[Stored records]
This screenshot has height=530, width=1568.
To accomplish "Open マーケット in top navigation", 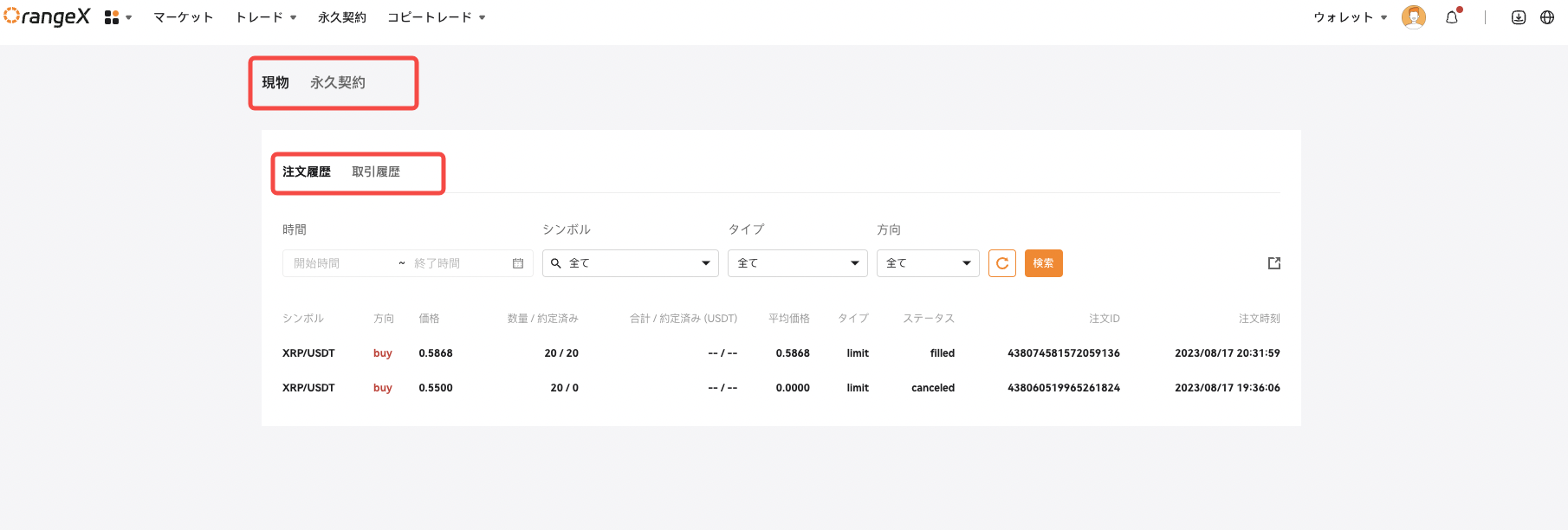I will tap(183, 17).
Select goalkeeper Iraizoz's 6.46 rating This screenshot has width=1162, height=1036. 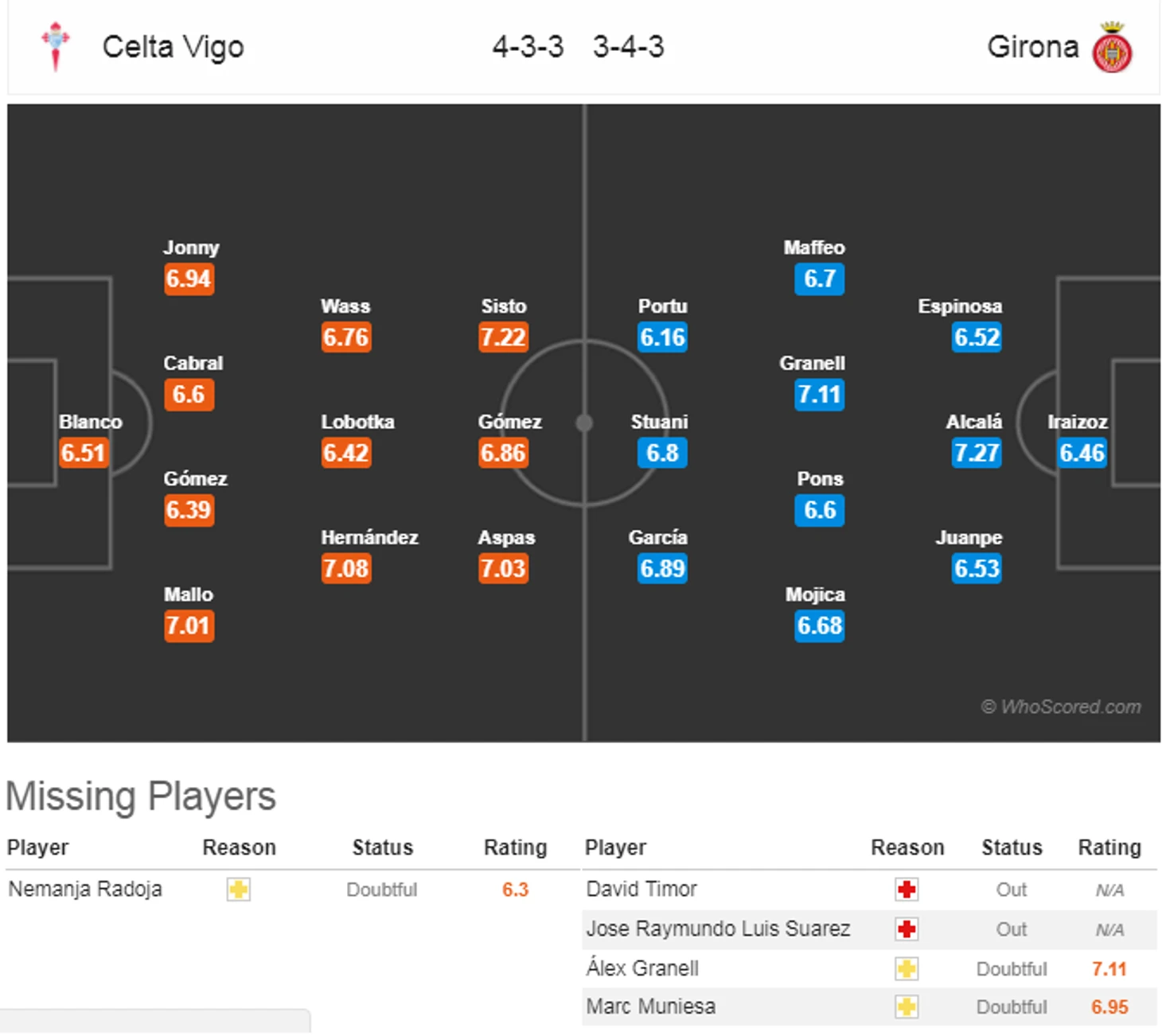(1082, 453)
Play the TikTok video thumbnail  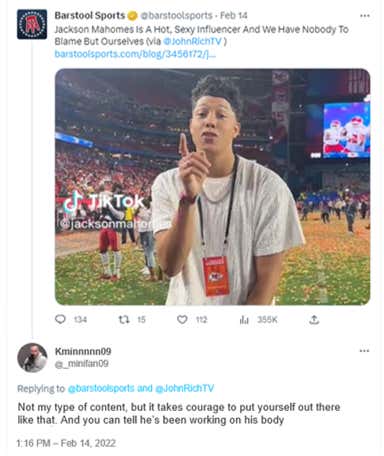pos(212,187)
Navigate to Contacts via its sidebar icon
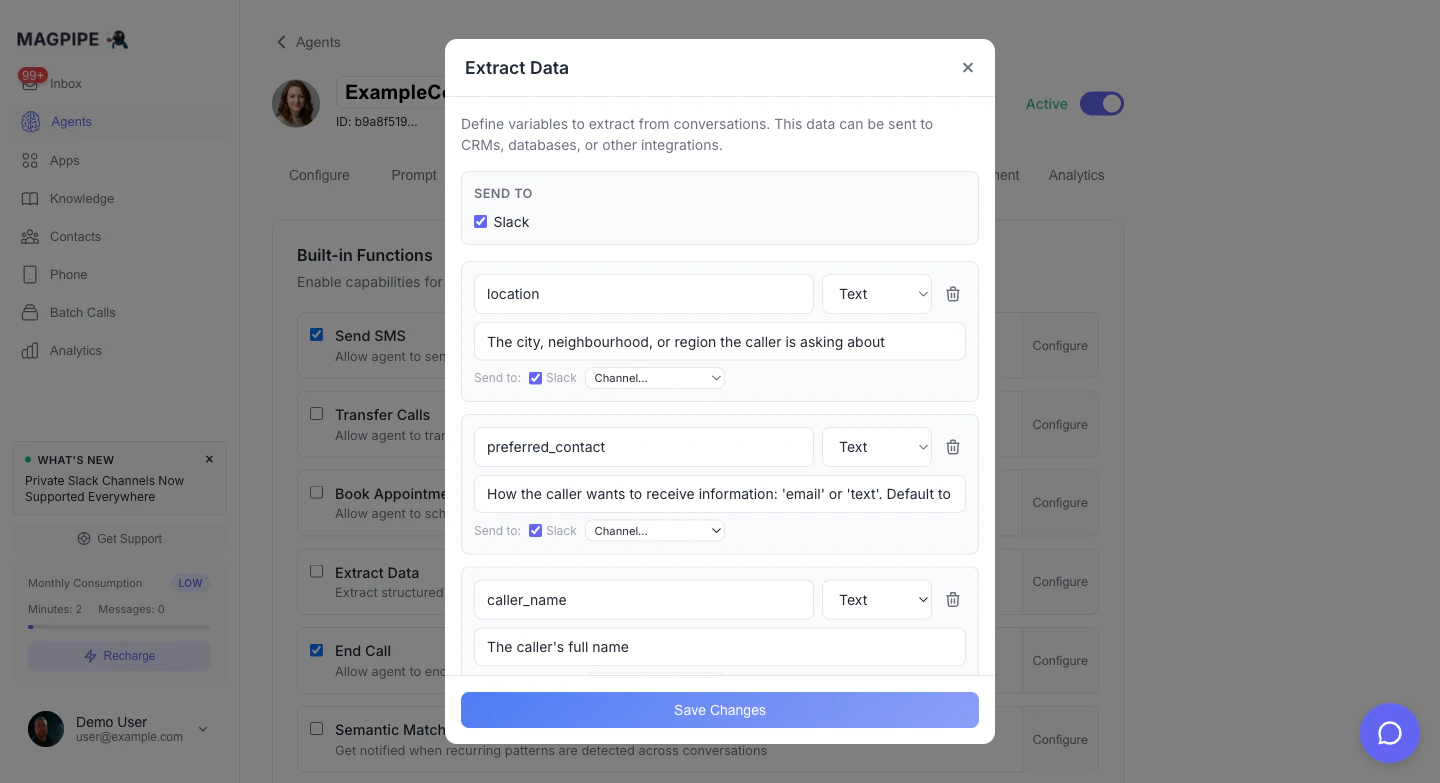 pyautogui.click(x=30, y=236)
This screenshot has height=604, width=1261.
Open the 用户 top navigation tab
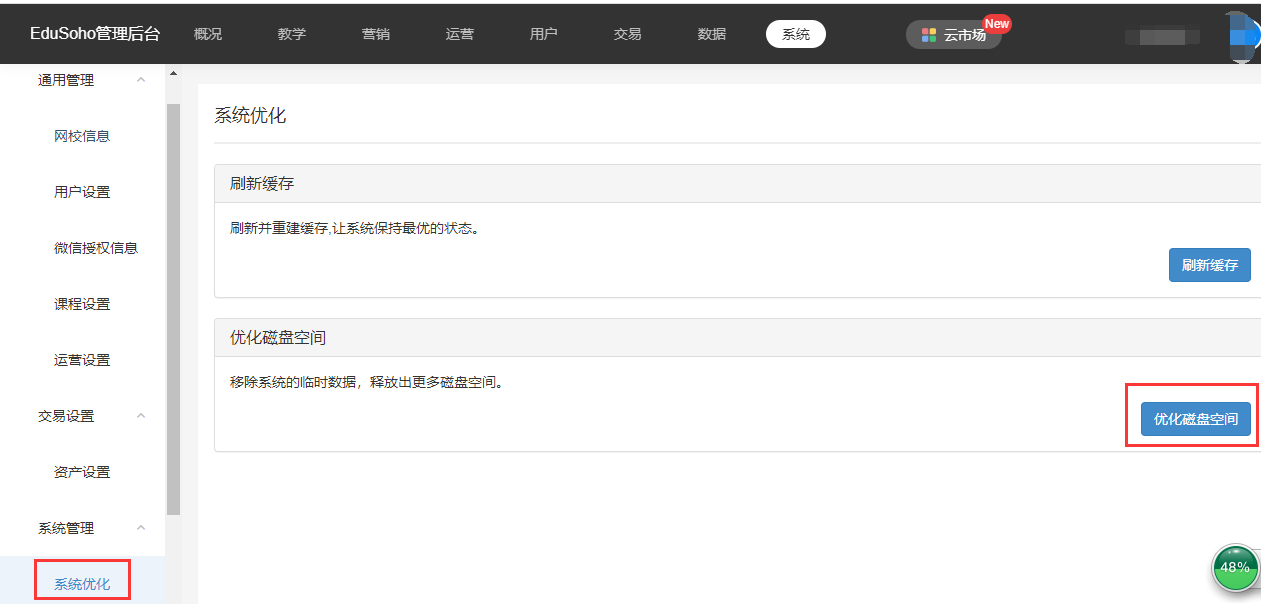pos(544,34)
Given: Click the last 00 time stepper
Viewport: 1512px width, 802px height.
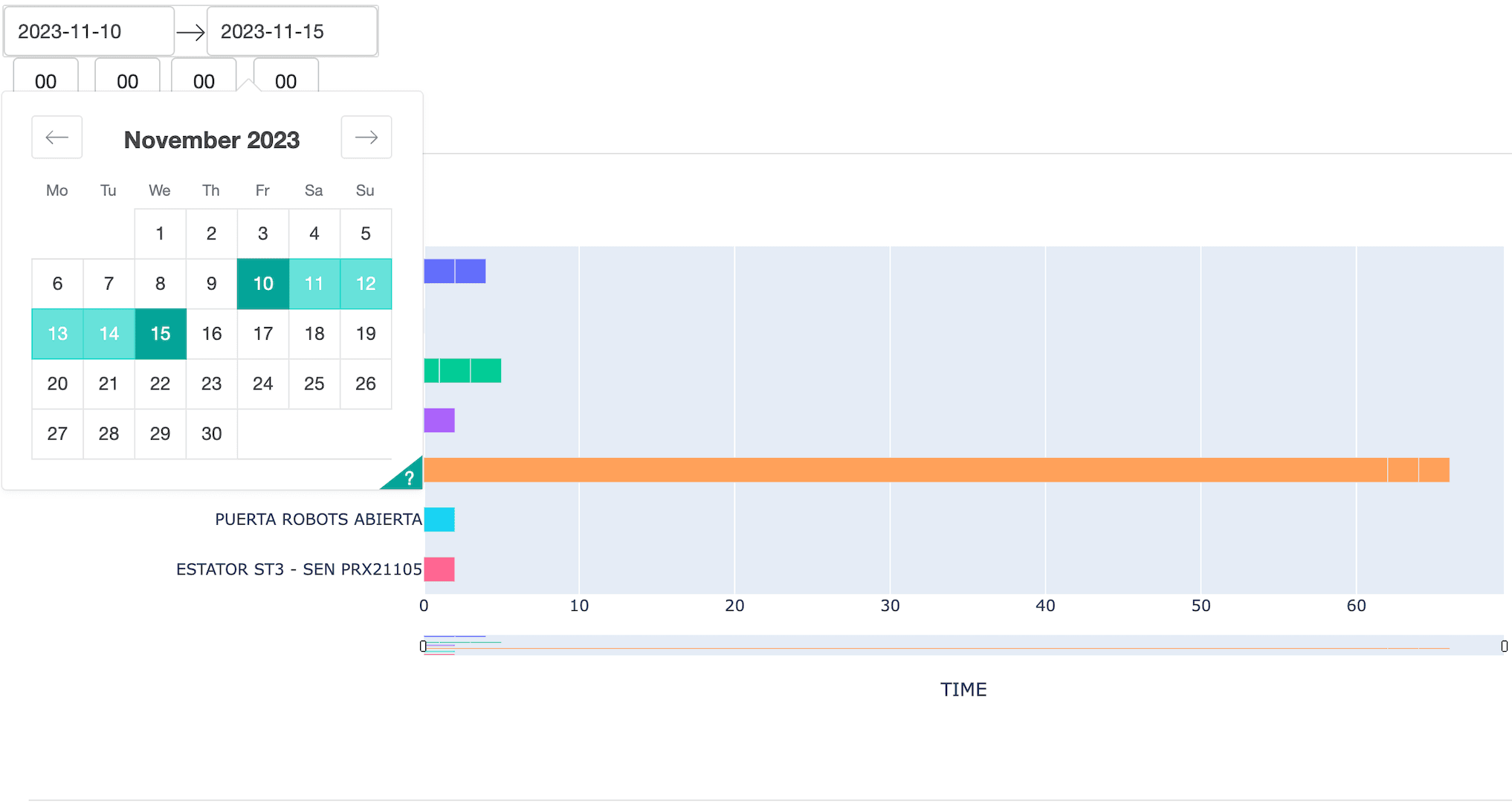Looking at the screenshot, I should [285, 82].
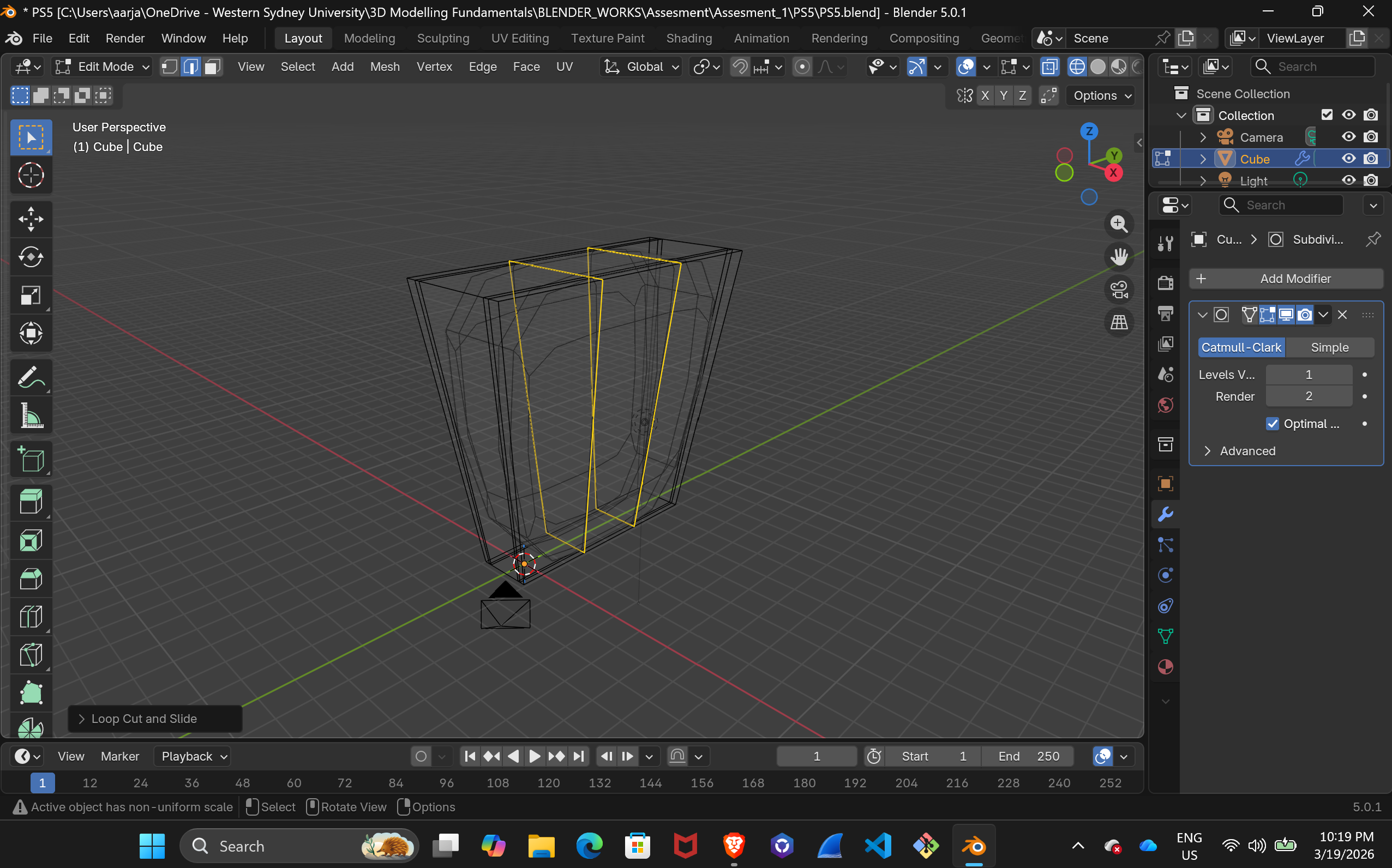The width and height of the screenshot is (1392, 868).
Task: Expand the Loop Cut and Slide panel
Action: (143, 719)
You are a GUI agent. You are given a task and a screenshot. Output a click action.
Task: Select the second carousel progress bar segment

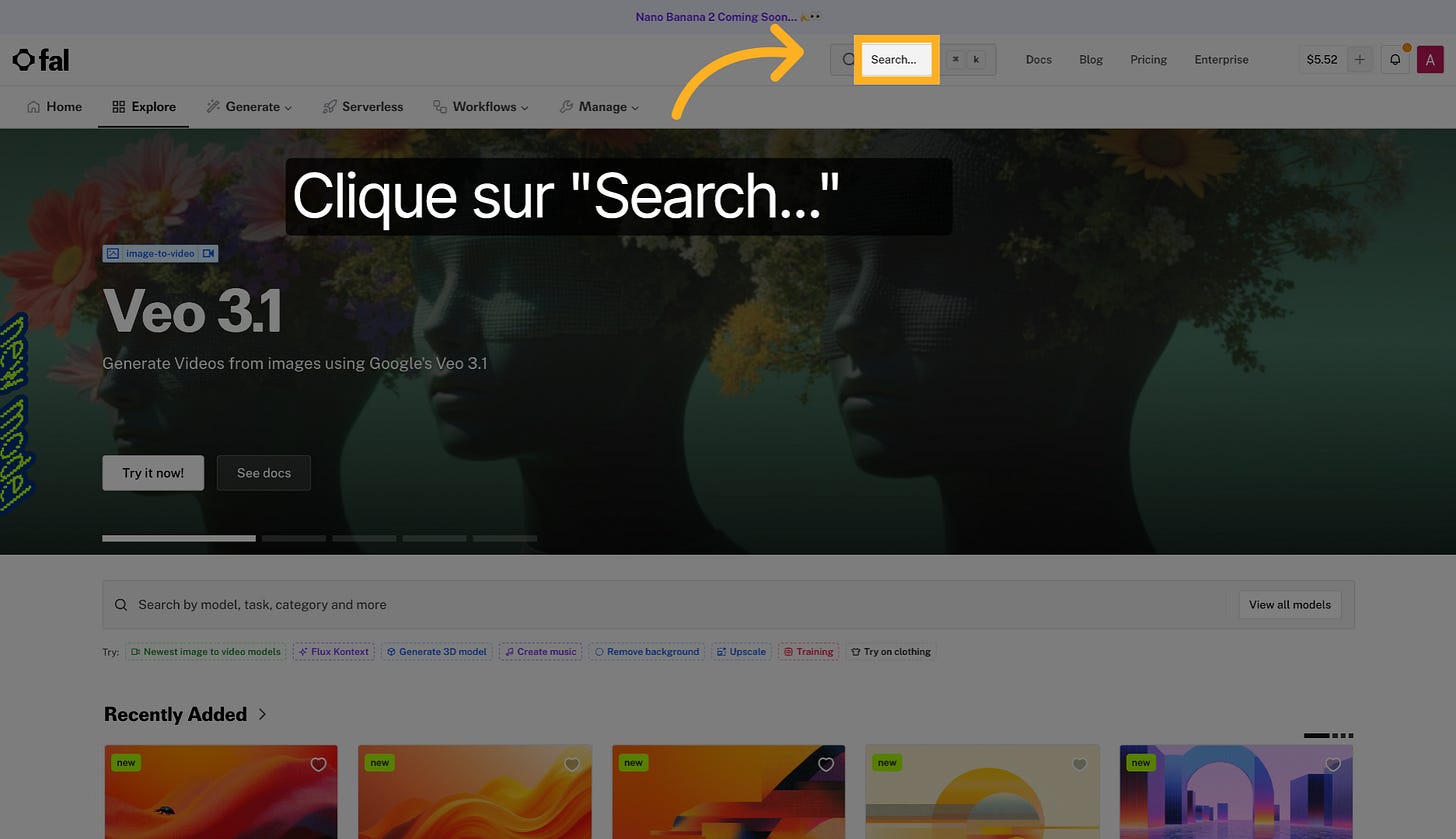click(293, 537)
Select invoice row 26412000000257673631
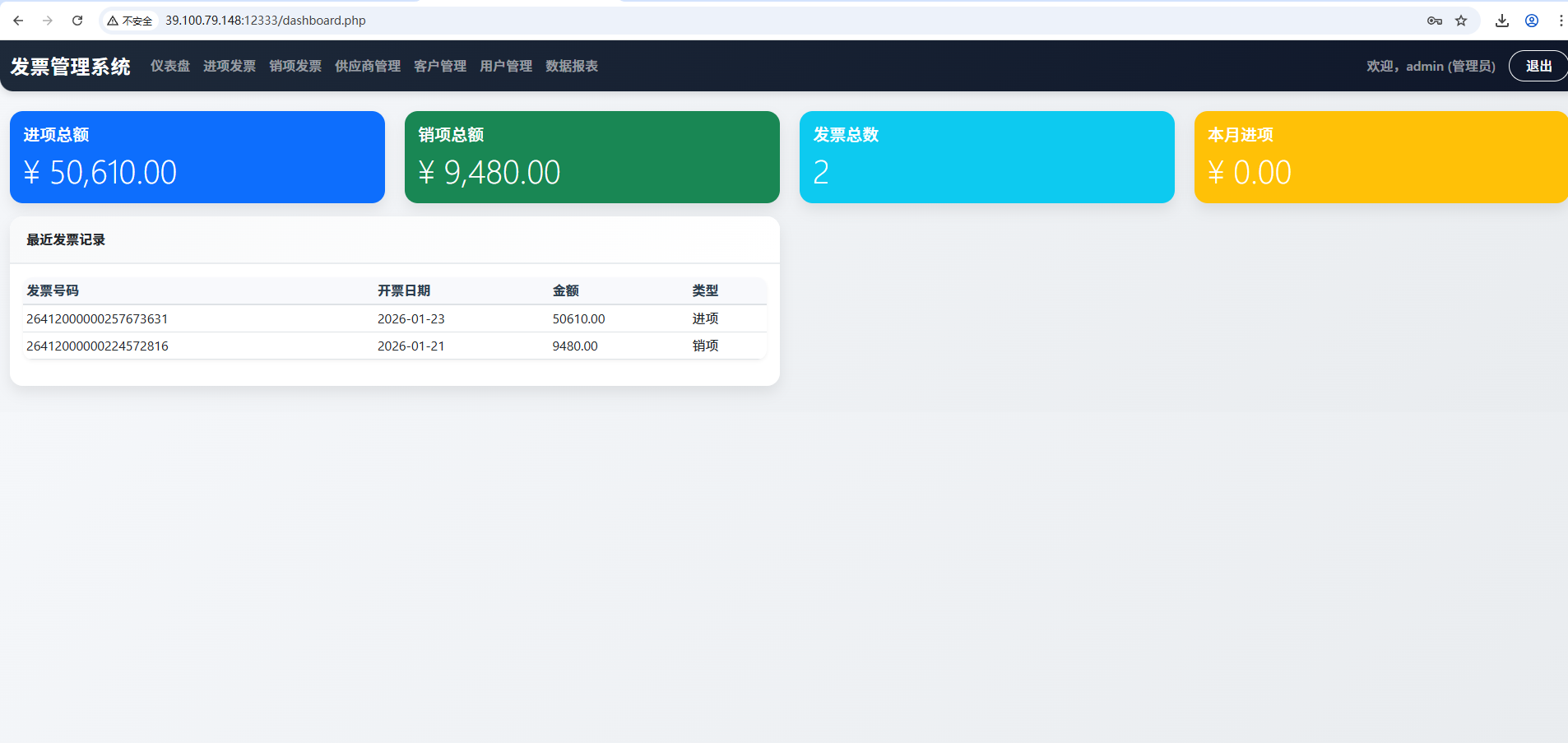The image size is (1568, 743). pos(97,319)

[Challenge]
Pull out the lines from the one with "This screenshot has height=604, width=1261." through the last line, copying them word for word. Leave the pictures out.

[Correct result]
This screenshot has height=604, width=1261.
Open the 用户 top navigation tab
pos(544,34)
Given: Click the last 00 time stepper
Viewport: 1512px width, 802px height.
Looking at the screenshot, I should [285, 82].
The width and height of the screenshot is (1392, 868).
Task: Expand the Loop Cut and Slide panel
Action: (143, 719)
You are a GUI agent. You are given a task and a screenshot. Output a click action.
Task: Select the second carousel progress bar segment

click(293, 537)
Select invoice row 26412000000257673631
The image size is (1568, 743). pos(97,319)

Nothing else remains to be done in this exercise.